= Mark Whitney Mehran =

American author and racer

Mark Whitney Mehran (also known as MWM) is an American author, business owner, land speed racer, Hot Rod and Chopper builder and Pinstriper. Born and raised in California, Mehran attended Eaglebrook School and Cate School, and graduated from Brown University with an honors degree in English and American Literature.

==Builder==
Mehran has been building traditional hot rods, rat rods and motorcycle choppers at Hot Rod Surf since 1996. He has built many notable cars and bikes such as the “Silver Bullet”, “Blue Dream”, “O.R.M.” chopper and many other featured in books, movies and driving around the south California area.

==Business==
===Hot Rod Surf===
Mehran started Hot Rod Surf in 1996. Hot Rod Surf started as a Surf Shop in Mission Beach, California. The shop moved locations to Pacific Beach, California. Mark built as many as 3-5 Hot Rods and Choppers per year out of Hot Rod Surf from 1996 to 2008.

===Hot Rod Surf Publishing===
In 2006 Mark Mehran started HOT ROD SURF Publishing, a label that distributes books and DVDs. Currently HOT ROD SURF Publishing has published 2 books and 3 DVDs.
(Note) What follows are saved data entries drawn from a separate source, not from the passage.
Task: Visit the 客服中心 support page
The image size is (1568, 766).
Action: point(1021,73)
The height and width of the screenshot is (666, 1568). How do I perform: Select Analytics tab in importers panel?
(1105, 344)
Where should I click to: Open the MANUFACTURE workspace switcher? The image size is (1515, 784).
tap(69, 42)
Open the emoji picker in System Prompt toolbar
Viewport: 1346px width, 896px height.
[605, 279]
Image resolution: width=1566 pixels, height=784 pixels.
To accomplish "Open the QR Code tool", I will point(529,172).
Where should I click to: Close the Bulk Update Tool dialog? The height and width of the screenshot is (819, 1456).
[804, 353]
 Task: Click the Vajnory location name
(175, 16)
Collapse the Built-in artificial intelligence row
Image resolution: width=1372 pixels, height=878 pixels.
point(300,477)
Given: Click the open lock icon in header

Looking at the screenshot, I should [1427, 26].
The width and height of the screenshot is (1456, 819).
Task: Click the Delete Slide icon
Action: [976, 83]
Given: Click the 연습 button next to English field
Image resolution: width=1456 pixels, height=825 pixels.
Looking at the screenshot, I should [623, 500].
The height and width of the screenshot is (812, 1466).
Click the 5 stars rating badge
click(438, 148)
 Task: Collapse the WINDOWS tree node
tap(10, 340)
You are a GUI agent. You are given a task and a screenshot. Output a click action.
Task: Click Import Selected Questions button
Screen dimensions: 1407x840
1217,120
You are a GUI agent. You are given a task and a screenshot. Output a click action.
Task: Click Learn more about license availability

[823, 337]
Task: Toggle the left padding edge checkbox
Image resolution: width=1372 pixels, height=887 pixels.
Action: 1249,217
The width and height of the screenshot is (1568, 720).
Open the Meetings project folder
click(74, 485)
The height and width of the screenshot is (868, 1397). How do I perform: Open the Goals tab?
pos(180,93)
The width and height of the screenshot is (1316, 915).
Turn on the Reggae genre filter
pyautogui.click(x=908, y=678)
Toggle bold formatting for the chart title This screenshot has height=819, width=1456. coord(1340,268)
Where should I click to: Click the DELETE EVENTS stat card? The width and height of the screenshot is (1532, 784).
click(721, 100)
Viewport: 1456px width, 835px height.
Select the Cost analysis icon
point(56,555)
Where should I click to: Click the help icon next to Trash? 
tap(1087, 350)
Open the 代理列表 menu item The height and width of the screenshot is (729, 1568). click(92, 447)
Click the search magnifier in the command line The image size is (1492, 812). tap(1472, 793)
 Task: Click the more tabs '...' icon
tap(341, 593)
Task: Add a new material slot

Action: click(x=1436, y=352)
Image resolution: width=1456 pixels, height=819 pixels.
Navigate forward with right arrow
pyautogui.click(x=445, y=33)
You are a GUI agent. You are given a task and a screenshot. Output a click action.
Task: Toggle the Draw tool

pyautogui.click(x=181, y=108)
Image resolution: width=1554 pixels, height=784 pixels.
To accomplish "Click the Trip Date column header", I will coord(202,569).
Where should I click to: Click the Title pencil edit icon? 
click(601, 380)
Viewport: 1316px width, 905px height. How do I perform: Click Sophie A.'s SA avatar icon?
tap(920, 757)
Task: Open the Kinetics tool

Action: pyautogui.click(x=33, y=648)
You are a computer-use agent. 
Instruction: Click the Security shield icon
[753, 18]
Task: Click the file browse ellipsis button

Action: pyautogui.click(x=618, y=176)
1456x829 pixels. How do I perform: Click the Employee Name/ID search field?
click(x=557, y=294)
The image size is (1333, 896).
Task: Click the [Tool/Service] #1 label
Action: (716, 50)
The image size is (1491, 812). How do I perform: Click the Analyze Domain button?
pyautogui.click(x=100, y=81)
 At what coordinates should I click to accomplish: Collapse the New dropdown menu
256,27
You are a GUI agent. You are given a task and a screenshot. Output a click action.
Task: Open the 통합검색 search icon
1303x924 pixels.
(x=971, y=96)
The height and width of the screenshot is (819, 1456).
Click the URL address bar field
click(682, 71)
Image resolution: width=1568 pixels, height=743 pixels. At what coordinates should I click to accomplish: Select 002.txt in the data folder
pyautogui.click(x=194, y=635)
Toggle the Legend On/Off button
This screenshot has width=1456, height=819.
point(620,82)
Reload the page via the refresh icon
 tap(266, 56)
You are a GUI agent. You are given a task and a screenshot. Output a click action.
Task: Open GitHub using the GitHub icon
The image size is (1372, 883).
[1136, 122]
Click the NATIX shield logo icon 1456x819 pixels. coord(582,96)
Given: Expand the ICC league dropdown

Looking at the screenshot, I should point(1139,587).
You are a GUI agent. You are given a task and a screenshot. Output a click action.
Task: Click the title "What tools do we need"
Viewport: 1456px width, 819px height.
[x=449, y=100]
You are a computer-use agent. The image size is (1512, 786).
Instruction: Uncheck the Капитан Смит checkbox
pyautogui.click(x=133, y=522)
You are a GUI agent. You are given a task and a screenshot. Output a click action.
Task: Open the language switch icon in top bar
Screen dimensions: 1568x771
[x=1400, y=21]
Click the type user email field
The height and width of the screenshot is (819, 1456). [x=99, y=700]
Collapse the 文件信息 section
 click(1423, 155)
Hot Rod Surf Publishing titles:

- HOT ROD SURF ‘All Steel All Real’ Vol.1
- How To Guide of Traditional Freehand Pinstriping Techniques
- How To Service Your Hot Rod DVD

==Author==
Mehran writes books surrounding his lifestyle and interests of hot rods, pinstriping and custom culture.

Books:

- HOT ROD SURF 100% Genuine ISBN 0-9786756-1-4
- Basic Hot Rod Pinstriping Techniques with HOT ROD SURF ISBN 0-9786756-0-6

Mehran writes articles for Hot Rod magazines including:

- Rebel Rodz
- OverDrive Hot Rod News

==Land Speed Racer==
Mehran joined the San Diego Roadster Club in 2007. He races O.R.M. bike number 1717B a A-PBG Harley Davidson in the 1350cc motorcycle class. At 2007 Bonneville Speed Week Mehran added a turbo to his motorcycle and set the world land speed record for his class on August 13, 2007.

==Artist==
Mehran is an accomplished pinstriper of hot rods, motorcycles and Kustom Culture items.